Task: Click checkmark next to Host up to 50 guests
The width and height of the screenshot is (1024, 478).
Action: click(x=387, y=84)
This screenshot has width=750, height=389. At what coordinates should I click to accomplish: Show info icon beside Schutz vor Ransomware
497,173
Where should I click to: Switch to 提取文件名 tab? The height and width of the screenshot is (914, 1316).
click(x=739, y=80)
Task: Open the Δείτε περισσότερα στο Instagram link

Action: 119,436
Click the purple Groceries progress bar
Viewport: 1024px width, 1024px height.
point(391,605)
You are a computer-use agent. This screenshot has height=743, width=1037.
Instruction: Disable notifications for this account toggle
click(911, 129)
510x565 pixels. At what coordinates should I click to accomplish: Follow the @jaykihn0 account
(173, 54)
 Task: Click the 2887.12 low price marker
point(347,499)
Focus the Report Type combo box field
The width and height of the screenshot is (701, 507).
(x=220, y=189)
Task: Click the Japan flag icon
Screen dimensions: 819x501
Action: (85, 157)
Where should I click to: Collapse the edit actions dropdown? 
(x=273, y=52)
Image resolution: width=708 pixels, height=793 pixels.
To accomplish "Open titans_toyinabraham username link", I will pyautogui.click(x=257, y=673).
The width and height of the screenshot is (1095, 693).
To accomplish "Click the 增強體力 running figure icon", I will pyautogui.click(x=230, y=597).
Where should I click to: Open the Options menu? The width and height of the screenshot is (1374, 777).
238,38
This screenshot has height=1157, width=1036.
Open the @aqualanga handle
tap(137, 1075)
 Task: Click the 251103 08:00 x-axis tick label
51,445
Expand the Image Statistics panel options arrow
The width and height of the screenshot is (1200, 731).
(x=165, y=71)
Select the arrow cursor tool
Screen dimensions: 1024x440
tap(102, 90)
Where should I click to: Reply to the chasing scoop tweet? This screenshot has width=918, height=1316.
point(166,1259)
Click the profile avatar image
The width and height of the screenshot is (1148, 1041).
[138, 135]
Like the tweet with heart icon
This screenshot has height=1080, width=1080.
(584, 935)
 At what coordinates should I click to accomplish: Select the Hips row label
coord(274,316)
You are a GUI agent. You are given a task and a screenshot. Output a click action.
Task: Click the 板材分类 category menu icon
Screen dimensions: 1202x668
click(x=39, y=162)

◇ ◇ ◇ ◇ ◇ ◇ ◇

- _Task to complete_
The records above are to be transcribed exactly and completely.

- _Written reply_
Task: Click checkmark next to Host up to 50 guests
The width and height of the screenshot is (1024, 478).
Action: click(x=387, y=84)
This screenshot has width=750, height=389. At what coordinates should I click to accomplish: Show info icon beside Schutz vor Ransomware
497,173
Where should I click to: Switch to 提取文件名 tab? The height and width of the screenshot is (914, 1316).
click(x=739, y=80)
Task: Open the Δείτε περισσότερα στο Instagram link

Action: 119,436
Click the purple Groceries progress bar
Viewport: 1024px width, 1024px height.
point(391,605)
You are a computer-use agent. This screenshot has height=743, width=1037.
Instruction: Disable notifications for this account toggle
click(911, 129)
510x565 pixels. At what coordinates should I click to accomplish: Follow the @jaykihn0 account
(173, 54)
 Task: Click the 2887.12 low price marker
point(347,499)
Focus the Report Type combo box field
The width and height of the screenshot is (701, 507).
(x=220, y=189)
Task: Click the Japan flag icon
Screen dimensions: 819x501
Action: (85, 157)
Where should I click to: Collapse the edit actions dropdown? 
(x=273, y=52)
Image resolution: width=708 pixels, height=793 pixels.
To accomplish "Open titans_toyinabraham username link", I will pyautogui.click(x=257, y=673).
The width and height of the screenshot is (1095, 693).
To accomplish "Click the 增強體力 running figure icon", I will pyautogui.click(x=230, y=597).
Where should I click to: Open the Options menu? The width and height of the screenshot is (1374, 777).
238,38
This screenshot has height=1157, width=1036.
Open the @aqualanga handle
tap(137, 1075)
 Task: Click the 251103 08:00 x-axis tick label
51,445
Expand the Image Statistics panel options arrow
The width and height of the screenshot is (1200, 731).
(x=165, y=71)
Select the arrow cursor tool
Screen dimensions: 1024x440
tap(102, 90)
Where should I click to: Reply to the chasing scoop tweet? This screenshot has width=918, height=1316.
point(166,1259)
Click the profile avatar image
The width and height of the screenshot is (1148, 1041).
[138, 135]
Like the tweet with heart icon
This screenshot has height=1080, width=1080.
(584, 935)
 At what coordinates should I click to accomplish: Select the Hips row label
coord(274,316)
You are a GUI agent. You are given a task and a screenshot. Output a click action.
Task: Click the 板材分类 category menu icon
Screen dimensions: 1202x668
click(x=39, y=162)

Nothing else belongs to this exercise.